The statement, technically speaking, is not false. In 1980, in Gloucester, Massachusetts, Moon’s boat was declared the winner of an international tuna-fishing tournament organized by the Unification Church. “I don’t want to be second even in catching tuna,” he said in a speech delivered a few months after the competition. “In every field and competition, I have been second to none.”
Apparently, the True Father’s fishing jones was a deciding factor in the placement of Puerto Leda. Moon first visited the Paraguay River on fishing trips in the 1990s, and by decade’s end he was cruising down it and ordering church members to wade along the muddy banks to plant 63 signposts demarcating the land he had decided to buy.
In 1999, Moon called his most devoted Japanese followers to join him on a 40-day spiritual retreat outside Fuerte Olimpo, about 25 miles south of Puerto Leda. I’d read a brief description of those days on a church website. One Messiah had written: “It was very hot and we wanted to bathe in the water. But we could not because piranhas would come. It’s a big problem! Also there are problems with ants. One National Messiah became very sick from an ant bite. It’s a dangerous place. There are all these problems, but Father just says, ‘Ah, the purity of nature!’”
Clarity was never the True Father’s specialty. Even Moon’s followers had trouble understanding him at times. In addition to calling for a return to Original Creation here, he told his devotees, in 2000, that “we need to build the best underwater palace in the world.” In 2011, he declared, “It is time to establish God’s throne at the top of the Grand Canyon.” Once, he held up his fourth finger and told some followers, “I was ready for today’s meeting before 1 a.m. Today is the seventh day of the tenth month. Today is the seventh day but there isn’t an eighth day. Who decided that? It was me, but I am in a position where I can’t do what I decided, because 10 fingers are related.”

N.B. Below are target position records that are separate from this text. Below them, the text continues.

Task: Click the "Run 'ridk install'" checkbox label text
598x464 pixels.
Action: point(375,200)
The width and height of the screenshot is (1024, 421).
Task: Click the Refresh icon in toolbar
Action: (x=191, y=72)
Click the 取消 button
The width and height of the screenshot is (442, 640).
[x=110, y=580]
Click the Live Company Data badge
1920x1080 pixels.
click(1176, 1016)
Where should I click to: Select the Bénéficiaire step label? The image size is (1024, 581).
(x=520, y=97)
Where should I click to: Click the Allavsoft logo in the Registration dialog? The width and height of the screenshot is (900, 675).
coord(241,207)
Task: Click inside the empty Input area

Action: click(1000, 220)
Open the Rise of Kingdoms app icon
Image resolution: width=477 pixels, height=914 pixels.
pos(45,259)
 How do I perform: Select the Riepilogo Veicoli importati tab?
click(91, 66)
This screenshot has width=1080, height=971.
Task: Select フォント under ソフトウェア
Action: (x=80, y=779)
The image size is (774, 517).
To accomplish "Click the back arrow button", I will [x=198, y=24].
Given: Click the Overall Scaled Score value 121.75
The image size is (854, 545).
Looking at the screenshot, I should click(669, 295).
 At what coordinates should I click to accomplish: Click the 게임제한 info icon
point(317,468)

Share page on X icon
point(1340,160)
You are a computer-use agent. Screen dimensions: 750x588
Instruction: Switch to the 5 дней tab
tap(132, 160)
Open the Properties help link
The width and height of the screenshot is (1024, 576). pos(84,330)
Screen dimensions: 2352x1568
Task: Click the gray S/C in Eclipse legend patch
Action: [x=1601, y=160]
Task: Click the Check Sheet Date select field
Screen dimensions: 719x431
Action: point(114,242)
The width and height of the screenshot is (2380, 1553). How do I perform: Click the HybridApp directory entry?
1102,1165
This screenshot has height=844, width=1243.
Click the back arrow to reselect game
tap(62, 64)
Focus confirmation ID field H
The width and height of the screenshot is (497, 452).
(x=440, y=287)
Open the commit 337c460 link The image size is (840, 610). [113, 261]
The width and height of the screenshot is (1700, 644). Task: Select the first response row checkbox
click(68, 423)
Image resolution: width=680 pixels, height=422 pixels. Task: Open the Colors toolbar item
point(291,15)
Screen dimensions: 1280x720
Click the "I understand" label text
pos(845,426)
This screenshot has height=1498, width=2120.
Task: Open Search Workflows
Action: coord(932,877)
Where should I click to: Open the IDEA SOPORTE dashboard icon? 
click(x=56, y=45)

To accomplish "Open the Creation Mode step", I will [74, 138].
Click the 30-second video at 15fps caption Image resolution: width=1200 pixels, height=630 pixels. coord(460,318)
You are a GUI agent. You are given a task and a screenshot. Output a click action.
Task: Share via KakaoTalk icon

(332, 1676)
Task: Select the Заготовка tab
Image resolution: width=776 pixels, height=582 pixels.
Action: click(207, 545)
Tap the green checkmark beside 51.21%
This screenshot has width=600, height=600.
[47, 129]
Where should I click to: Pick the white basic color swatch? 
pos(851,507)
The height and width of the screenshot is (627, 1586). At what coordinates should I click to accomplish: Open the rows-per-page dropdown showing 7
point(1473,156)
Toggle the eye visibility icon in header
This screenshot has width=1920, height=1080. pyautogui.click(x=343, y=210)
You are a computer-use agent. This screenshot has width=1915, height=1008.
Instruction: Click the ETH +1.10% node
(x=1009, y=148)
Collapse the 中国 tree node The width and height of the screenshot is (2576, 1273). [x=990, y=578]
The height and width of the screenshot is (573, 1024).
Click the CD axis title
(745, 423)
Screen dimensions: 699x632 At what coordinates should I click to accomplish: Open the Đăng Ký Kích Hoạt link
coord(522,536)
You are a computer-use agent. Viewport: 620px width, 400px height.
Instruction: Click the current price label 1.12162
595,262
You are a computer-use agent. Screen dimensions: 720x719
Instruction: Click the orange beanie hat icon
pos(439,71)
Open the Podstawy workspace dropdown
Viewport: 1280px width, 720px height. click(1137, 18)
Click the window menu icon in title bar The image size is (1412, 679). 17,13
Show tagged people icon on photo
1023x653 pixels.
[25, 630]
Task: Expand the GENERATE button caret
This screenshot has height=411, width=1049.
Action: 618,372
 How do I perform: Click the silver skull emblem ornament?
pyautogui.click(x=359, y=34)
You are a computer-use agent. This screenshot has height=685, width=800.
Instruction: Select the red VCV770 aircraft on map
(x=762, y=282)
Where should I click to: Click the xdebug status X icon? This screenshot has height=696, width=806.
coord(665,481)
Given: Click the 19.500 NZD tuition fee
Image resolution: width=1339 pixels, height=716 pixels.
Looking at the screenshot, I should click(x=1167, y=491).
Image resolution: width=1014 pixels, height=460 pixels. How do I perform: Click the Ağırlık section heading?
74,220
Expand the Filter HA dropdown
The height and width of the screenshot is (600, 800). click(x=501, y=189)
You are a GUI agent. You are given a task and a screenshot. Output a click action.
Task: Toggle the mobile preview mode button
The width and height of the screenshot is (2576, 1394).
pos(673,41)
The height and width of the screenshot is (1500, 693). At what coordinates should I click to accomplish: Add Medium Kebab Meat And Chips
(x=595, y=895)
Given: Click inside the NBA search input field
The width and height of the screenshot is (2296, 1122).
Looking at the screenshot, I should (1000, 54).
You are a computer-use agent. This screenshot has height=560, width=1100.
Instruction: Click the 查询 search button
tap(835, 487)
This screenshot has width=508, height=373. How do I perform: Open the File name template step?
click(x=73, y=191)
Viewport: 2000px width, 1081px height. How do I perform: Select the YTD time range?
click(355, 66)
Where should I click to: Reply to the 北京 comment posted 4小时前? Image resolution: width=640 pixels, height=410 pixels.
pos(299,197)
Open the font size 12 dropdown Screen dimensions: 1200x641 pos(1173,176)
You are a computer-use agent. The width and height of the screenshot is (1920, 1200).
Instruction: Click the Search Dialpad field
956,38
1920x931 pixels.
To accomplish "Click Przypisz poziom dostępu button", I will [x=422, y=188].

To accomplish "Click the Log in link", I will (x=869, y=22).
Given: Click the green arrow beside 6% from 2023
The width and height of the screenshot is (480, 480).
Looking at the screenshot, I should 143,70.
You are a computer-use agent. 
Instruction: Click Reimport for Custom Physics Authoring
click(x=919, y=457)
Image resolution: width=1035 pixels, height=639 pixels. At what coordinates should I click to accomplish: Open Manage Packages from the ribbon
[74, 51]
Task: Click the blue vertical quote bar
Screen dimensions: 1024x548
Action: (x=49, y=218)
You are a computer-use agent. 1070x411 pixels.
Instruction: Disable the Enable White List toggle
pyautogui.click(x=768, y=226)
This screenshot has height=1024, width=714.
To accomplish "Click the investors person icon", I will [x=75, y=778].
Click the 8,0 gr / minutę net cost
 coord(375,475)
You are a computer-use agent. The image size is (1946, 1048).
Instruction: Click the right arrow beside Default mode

A Moon website that publishes the English transcripts of his speeches warns that they’re based on notes and “may bear no similarity to what was originally said in Korean.” Deciphering Moonspeak is even more daunting when your task is building a new Eden. Back in 1999, when Moon called on the Messiahs to assemble in Paraguay for the 40-day retreat, he spent most of that time fishing. Near the end of their time together, he instructed them to build an ecologically sustainable city that could serve as a model for the whole world. The plan, such as it was, lacked specifics; not all of the founders agreed on what the city should look like. Yet they forged ahead, determined to create something extraordinary in a place where wilderness reigned.
Now, as I glance at the scene, I see huge dormitory buildings, guesthouses, and sheds for mechanical repairs. I count seven freshwater fish farms, fully stocked with pacu, a toothy species that looks like an overgrown piranha. I see no other people.
“Normally, there are about 10 of us who live here,” Mister Date tells me. “But this week six are away in Asunción. So there are just four now.”
WE WALK THROUGH EARLY-morning light on smooth sidewalks, past manicured gardens of hibiscus and bougainvillea, beside an Olympic-size swimming pool. A young man hired from a nearby village slowly sweeps a filtering net through the deep end. Nothing—not a single foreign particle—seems to mar the clean blue rectangle of water. We enter a two-story communal building that resembles an office complex. I see Wilson in a small room, tapping away at a computer. We climb a stone staircase to the second floor, following Mister Date into what appears to be a rec room. There’s a television hooked up to a satellite system, and Mister Date pops a disc into a DVD player. The DVD, Mister Date tells us, explains everything.